Validity refers to how well a test measures what it is purported to measure.
Why is it necessary?
While reliability is necessary, it alone is not sufficient. For a test to be reliable, it also needs to be valid. For example, if your scale is off by 5 lbs, it reads your weight every day with an excess of 5lbs. The scale is reliable because it consistently reports the same weight every day, but it is not valid because it adds 5lbs to your true weight. It is not a valid measure of your weight.
Types of Validity
1. Face Validity ascertains that the measure appears to be assessing the intended construct under study. The stakeholders can easily assess face validity. Although this is not a very “scientific” type of validity, it may be an essential component in enlisting motivation of stakeholders. If the stakeholders do not believe the measure is an accurate assessment of the ability, they may become disengaged with the task.
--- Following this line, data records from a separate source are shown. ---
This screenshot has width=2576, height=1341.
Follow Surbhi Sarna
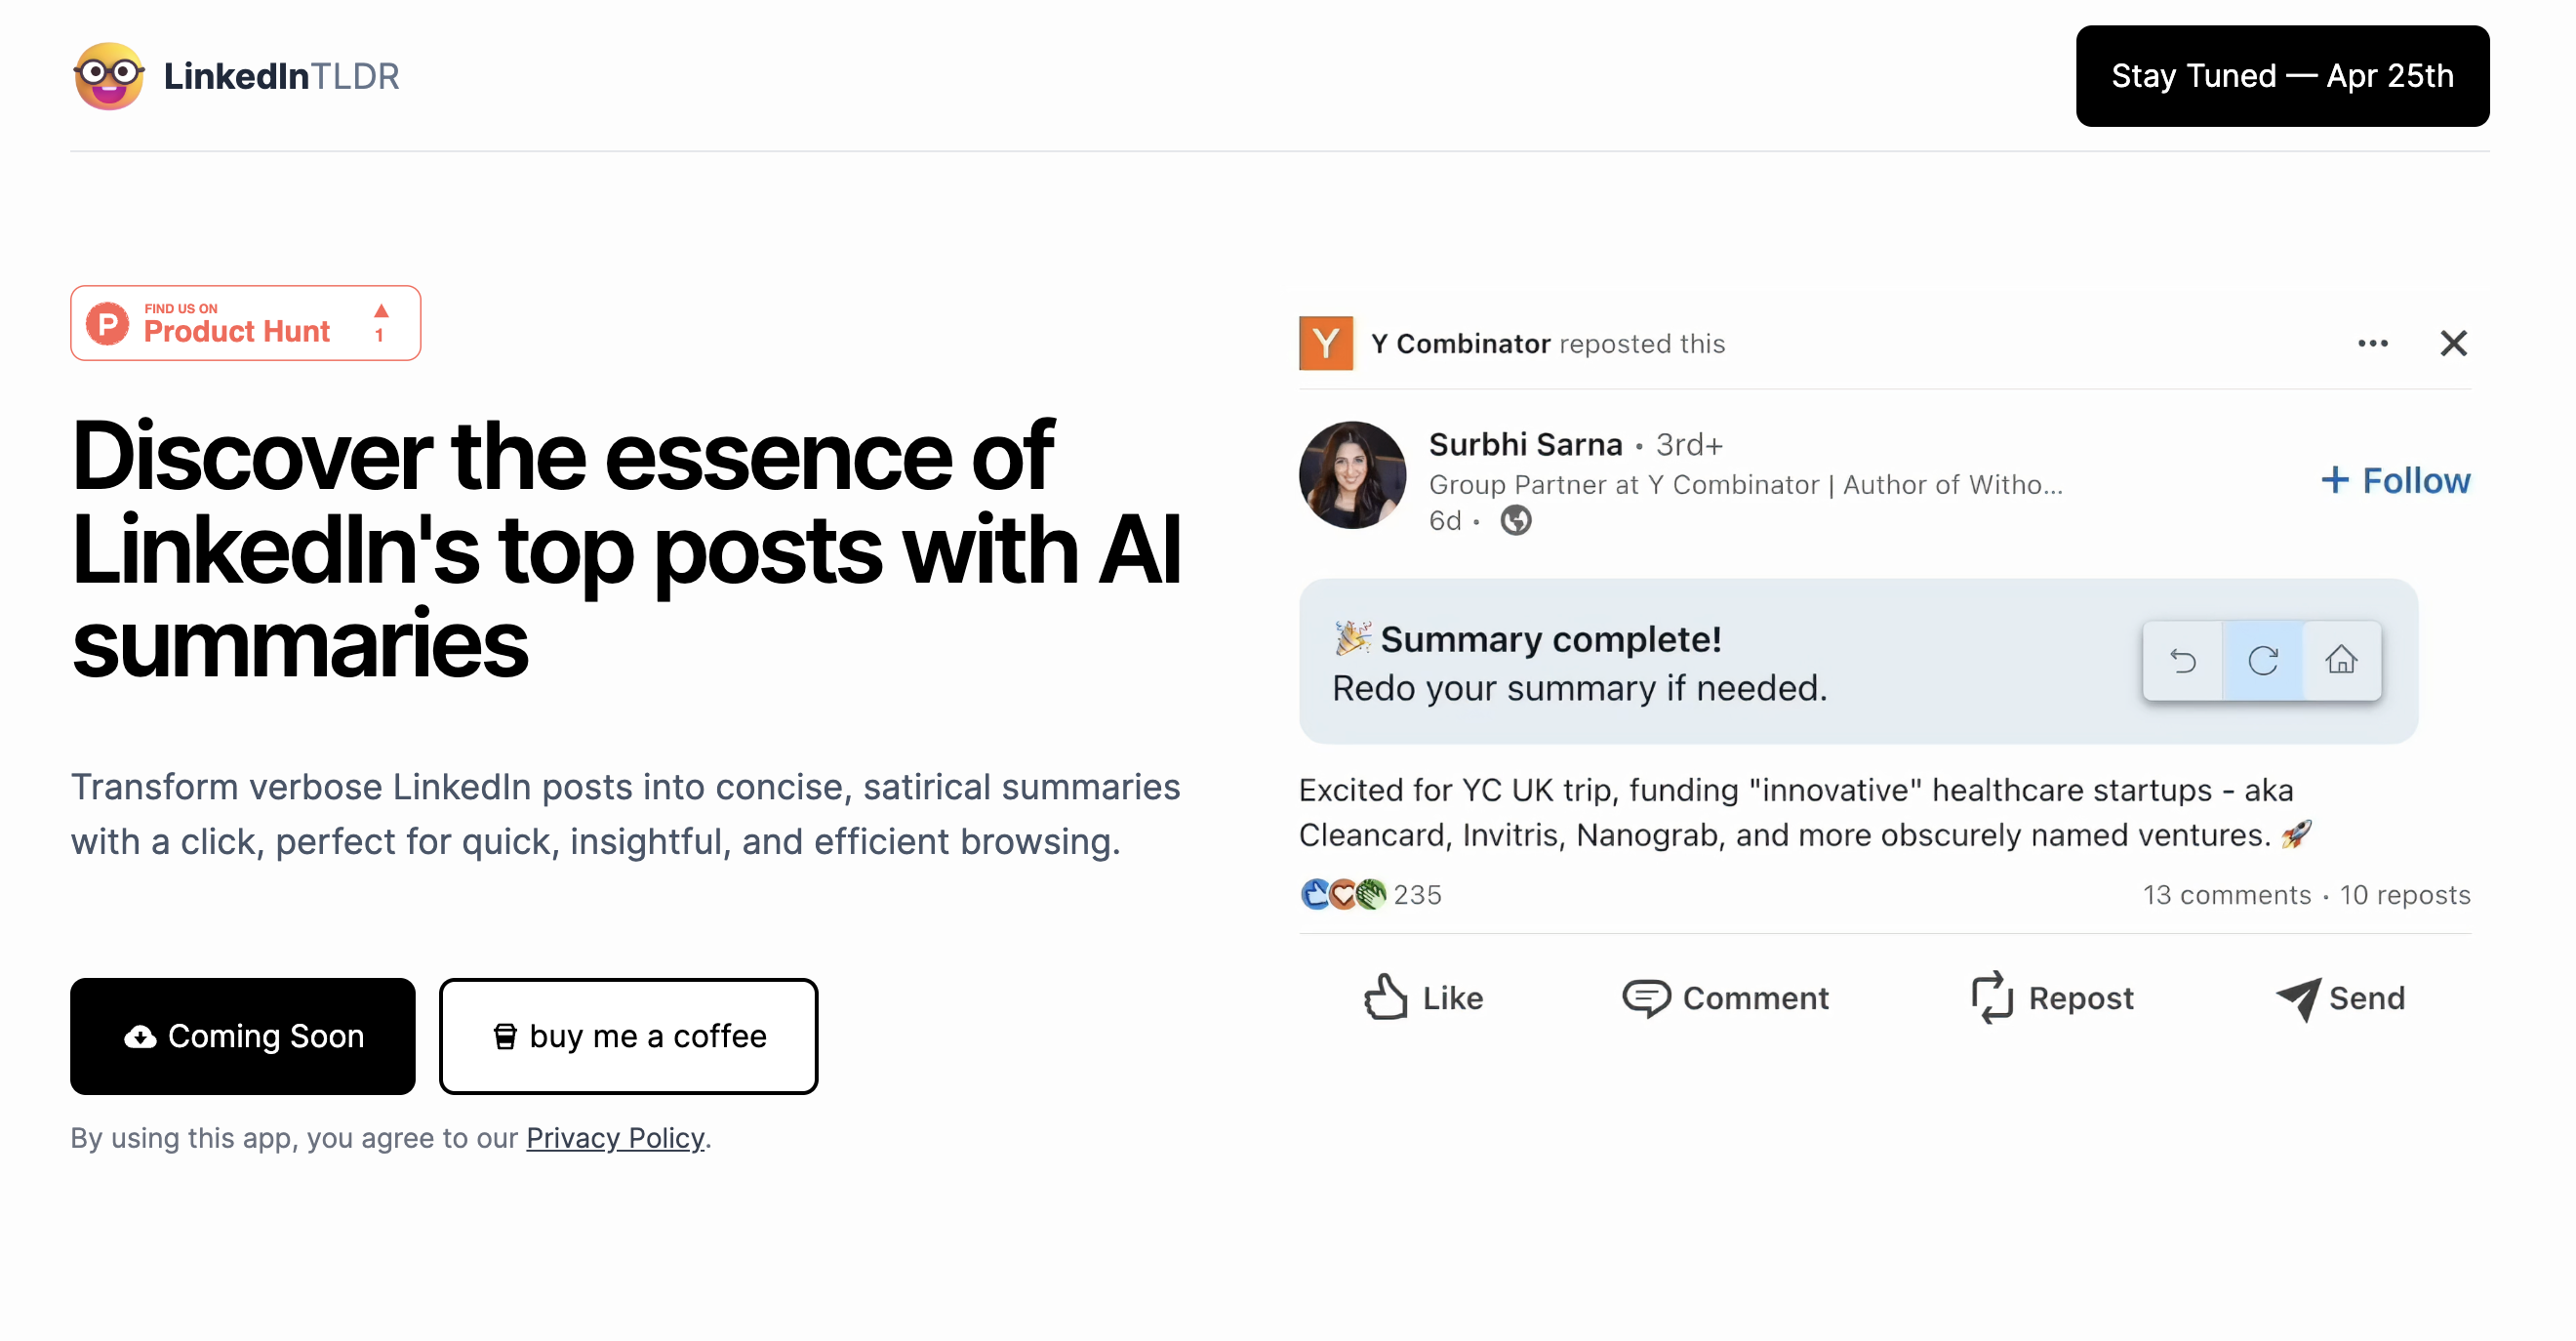[x=2394, y=481]
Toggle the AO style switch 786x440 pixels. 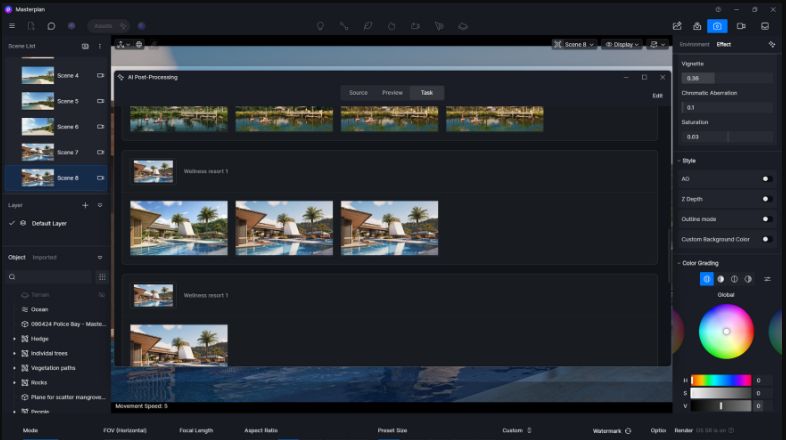(766, 179)
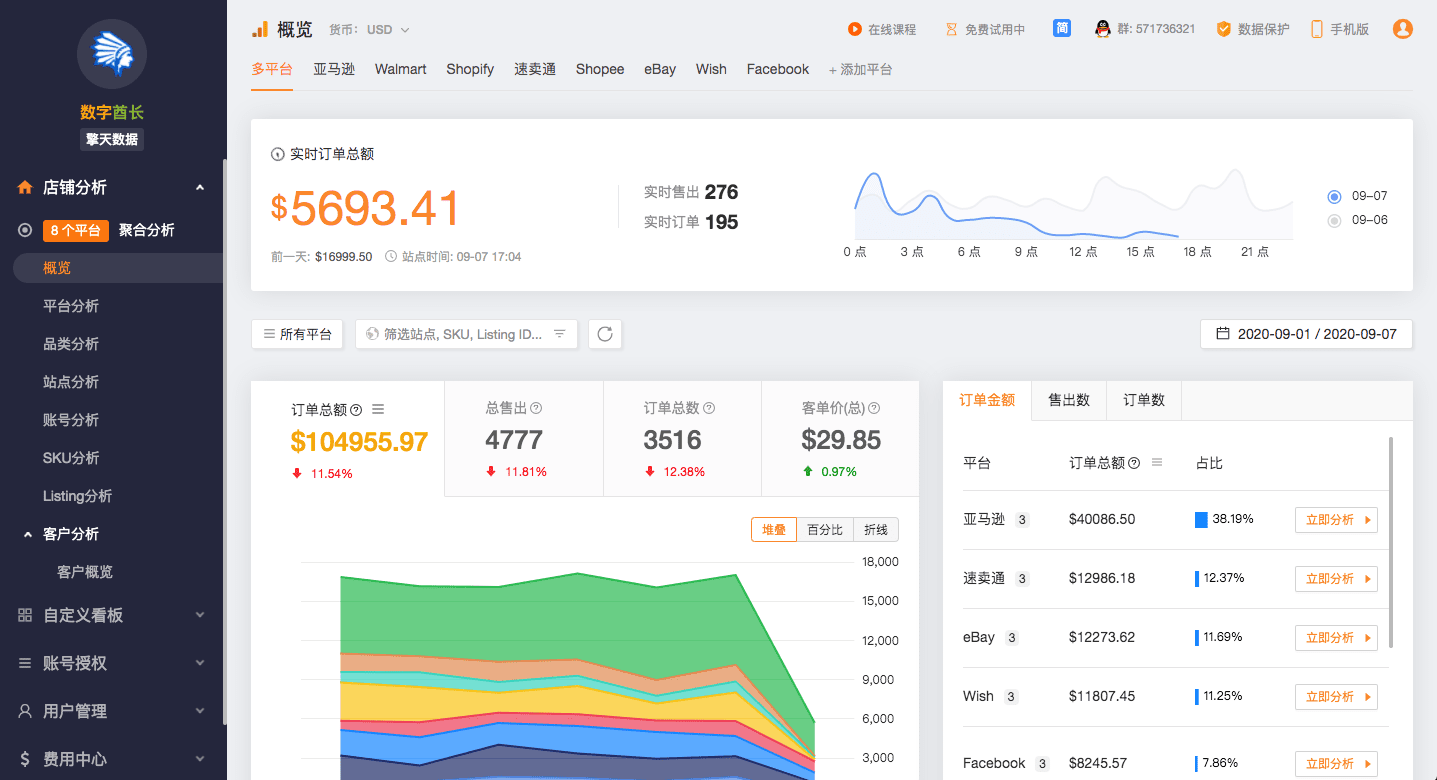Click the 数据保护 shield icon
Screen dimensions: 1437x780
coord(1223,29)
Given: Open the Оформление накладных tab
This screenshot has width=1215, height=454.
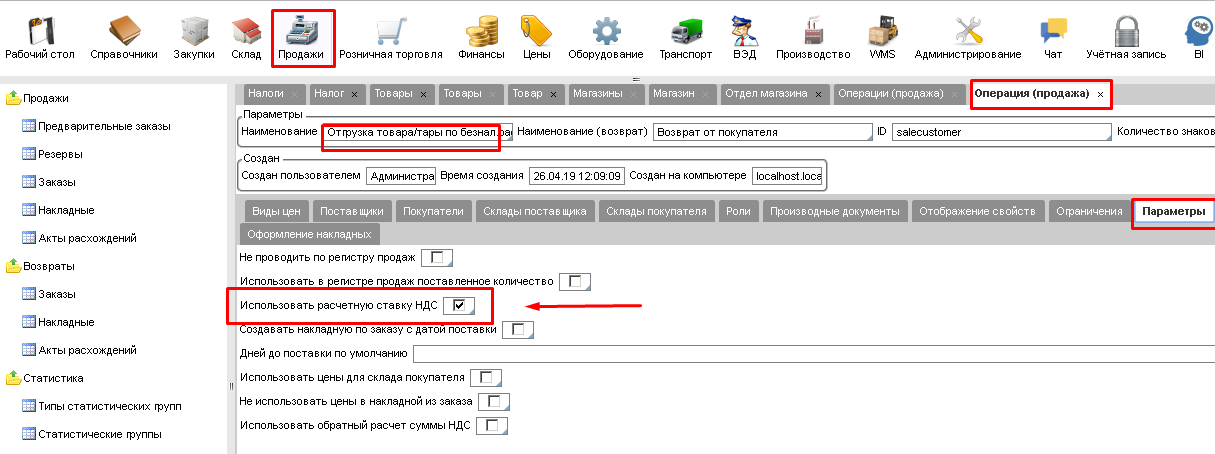Looking at the screenshot, I should coord(310,234).
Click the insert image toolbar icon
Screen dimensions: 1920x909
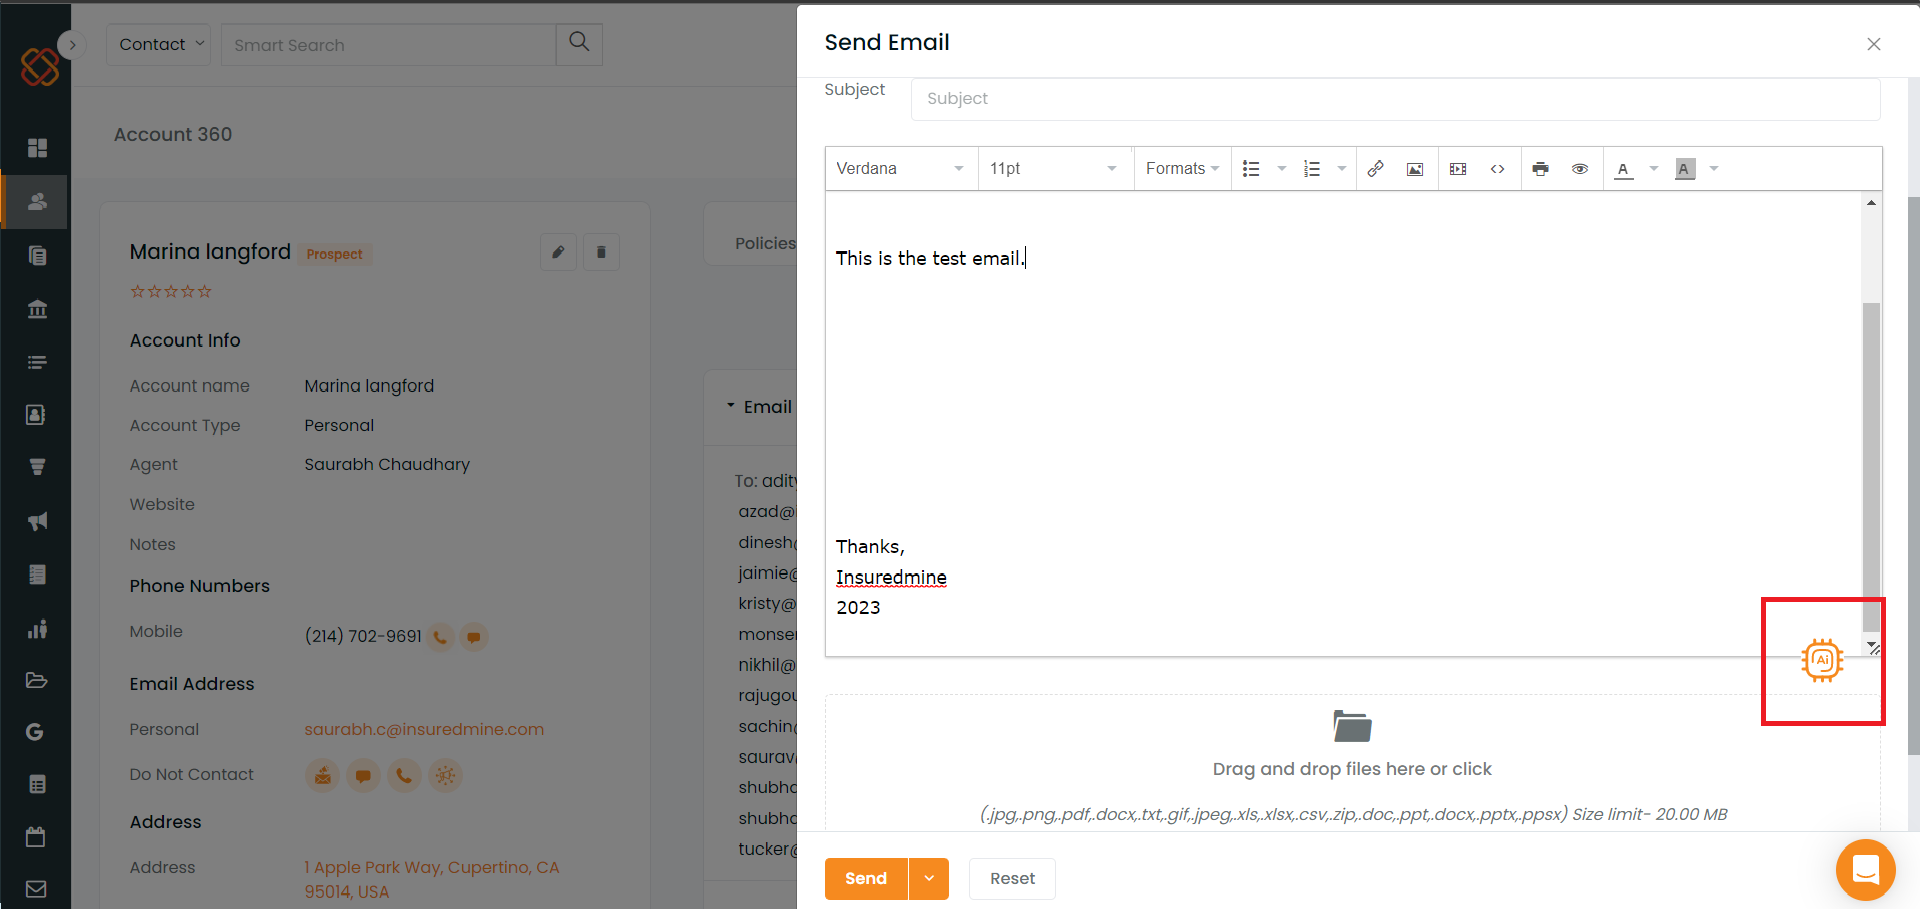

Example: If a measure of art appreciation is created all of the items should be related to the different components and types of art. If the questions are regarding historical time periods, with no reference to any artistic movement, stakeholders may not be motivated to give their best effort or invest in this measure because they do not believe it is a true assessment of art appreciation.
2. Construct Validity is used to ensure that the measure is actually measure what it is intended to measure (i.e. the construct), and not other variables. Using a panel of “experts” familiar with the construct is a way in which this type of validity can be assessed. The experts can examine the items and decide what that specific item is intended to measure. Students can be involved in this process to obtain their feedback.
Example: A women’s studies program may design a cumulative assessment of learning throughout the major. The questions are written with complicated wording and phrasing. This can cause the test inadvertently becoming a test of reading comprehension, rather than a test of women’s studies. It is important that the measure is actually assessing the intended construct, rather than an extraneous factor.